MUST SEE: 5 Reasons To Be Excited About ‘Selma’

DuVernay has responded to the criticism said that the film and its meaning shouldn’t be “reduced” to minor points made in the film. The fact that blacks did not have the right to vote and the steps taken to have that right should not be overshadowed by minor details.

The director said (from Vulture):

I think everyone sees history through their own lens and I don’t begrudge anyone from wanting to see what they want to see. This is what I see, this is what we see. And that should be valid. I’m not gonna argue history. I could, but I won’t. I’m just gonna say that my voice, David’s voice, the voice of all the artists that gathered to do this, [and] Paramount Pictures which allows us to amplify this story to the world, [are] really focused on issues of justice and dignity. And for this to be I think reduced—reduced is really what all this is—to one talking point of a small contingent of people who don’t like one thing, I think is unfortunate, because this film is a celebration of people, a celebration of people who gathered to lift their voices, black, white, otherwise, all classes, nationalities, faiths, to do something amazing.
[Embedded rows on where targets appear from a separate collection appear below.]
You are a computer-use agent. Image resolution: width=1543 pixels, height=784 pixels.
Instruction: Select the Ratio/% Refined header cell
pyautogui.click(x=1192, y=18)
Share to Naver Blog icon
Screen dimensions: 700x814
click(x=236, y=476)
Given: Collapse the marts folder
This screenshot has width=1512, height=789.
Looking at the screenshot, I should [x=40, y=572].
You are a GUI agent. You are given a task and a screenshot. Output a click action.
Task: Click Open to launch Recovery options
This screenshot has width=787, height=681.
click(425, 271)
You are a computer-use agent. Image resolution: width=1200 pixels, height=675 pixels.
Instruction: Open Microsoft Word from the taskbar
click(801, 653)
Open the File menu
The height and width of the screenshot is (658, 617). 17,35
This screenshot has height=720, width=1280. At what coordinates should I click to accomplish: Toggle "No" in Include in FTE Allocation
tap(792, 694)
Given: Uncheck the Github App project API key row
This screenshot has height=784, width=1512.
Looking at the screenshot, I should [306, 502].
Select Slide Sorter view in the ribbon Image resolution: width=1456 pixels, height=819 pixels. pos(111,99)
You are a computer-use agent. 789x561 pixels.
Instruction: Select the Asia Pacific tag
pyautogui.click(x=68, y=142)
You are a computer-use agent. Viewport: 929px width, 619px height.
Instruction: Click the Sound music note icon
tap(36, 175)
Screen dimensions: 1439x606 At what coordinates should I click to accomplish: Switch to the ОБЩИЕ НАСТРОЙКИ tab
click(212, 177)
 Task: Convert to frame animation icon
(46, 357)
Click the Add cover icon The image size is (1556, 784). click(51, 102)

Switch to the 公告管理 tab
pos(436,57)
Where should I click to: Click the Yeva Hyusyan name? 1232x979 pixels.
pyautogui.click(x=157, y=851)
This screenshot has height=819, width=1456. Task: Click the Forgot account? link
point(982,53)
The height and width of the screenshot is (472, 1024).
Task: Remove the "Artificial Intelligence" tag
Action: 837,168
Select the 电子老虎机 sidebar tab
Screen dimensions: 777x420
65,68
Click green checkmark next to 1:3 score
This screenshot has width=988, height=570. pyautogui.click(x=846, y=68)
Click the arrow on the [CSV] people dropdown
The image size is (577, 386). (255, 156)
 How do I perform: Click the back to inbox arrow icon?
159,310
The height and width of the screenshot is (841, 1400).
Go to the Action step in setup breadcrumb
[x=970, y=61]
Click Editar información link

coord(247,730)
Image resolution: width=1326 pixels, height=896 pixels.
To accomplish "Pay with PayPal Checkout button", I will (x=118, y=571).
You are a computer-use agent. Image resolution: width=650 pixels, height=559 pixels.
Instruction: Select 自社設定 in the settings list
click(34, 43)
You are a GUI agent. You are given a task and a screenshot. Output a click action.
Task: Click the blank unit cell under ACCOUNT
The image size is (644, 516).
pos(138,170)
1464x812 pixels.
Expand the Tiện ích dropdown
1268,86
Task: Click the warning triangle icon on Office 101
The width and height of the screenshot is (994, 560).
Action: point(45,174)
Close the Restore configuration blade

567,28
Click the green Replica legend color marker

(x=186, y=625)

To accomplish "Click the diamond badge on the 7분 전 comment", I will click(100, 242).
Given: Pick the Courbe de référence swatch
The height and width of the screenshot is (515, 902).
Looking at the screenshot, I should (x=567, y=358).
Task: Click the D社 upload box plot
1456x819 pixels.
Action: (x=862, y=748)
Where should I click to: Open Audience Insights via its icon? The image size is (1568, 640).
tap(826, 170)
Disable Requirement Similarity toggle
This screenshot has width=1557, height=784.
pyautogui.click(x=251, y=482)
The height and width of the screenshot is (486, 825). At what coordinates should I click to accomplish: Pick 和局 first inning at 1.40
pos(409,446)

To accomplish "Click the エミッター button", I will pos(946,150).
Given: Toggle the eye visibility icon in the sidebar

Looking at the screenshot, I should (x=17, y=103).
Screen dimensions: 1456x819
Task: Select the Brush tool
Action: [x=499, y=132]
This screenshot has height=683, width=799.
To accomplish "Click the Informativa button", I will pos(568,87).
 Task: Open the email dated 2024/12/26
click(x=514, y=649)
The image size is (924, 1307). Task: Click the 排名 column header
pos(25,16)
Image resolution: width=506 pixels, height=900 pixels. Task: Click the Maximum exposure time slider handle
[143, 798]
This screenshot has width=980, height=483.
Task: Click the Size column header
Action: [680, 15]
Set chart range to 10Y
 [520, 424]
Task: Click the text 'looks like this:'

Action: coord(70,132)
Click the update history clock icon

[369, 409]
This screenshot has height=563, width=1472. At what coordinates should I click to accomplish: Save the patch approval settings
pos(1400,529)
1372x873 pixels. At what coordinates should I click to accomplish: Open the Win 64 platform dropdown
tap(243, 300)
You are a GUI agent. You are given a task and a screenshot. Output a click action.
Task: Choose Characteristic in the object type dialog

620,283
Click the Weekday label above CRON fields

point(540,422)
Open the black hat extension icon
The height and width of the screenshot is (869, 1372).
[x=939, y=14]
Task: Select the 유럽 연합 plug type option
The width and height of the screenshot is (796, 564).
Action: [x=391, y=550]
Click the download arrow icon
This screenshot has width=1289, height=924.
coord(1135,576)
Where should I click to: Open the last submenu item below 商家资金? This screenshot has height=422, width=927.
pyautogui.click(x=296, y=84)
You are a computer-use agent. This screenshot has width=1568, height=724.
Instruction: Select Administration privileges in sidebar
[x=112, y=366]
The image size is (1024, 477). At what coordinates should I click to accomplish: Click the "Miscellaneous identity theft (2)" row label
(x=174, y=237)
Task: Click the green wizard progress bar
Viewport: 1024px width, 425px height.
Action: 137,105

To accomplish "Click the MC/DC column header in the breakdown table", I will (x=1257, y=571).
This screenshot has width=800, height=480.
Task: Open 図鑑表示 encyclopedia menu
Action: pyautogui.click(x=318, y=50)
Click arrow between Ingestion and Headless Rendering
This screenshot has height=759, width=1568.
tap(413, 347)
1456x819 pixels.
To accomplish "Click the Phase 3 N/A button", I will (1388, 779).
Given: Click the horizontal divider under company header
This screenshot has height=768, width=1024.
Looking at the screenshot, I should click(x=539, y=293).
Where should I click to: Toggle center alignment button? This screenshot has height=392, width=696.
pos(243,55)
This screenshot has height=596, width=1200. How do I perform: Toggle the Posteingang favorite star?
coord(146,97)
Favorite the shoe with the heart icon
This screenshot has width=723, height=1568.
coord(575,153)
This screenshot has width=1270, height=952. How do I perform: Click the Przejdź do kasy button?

And if there’s anything that we should be talking about in terms of legacy, it is really the destruction of the legacy of the Voting Rights Act and the fact that that very act is no more in the way that it should be protecting all voices to be able to be heard and participate in the electoral process. That is at risk right now. There’s been violence done to that act that we chronicle its creation in our film. So I would just invite people to keep their eyes on the prize and really focus on the beautiful positives of the film. And that was our intention.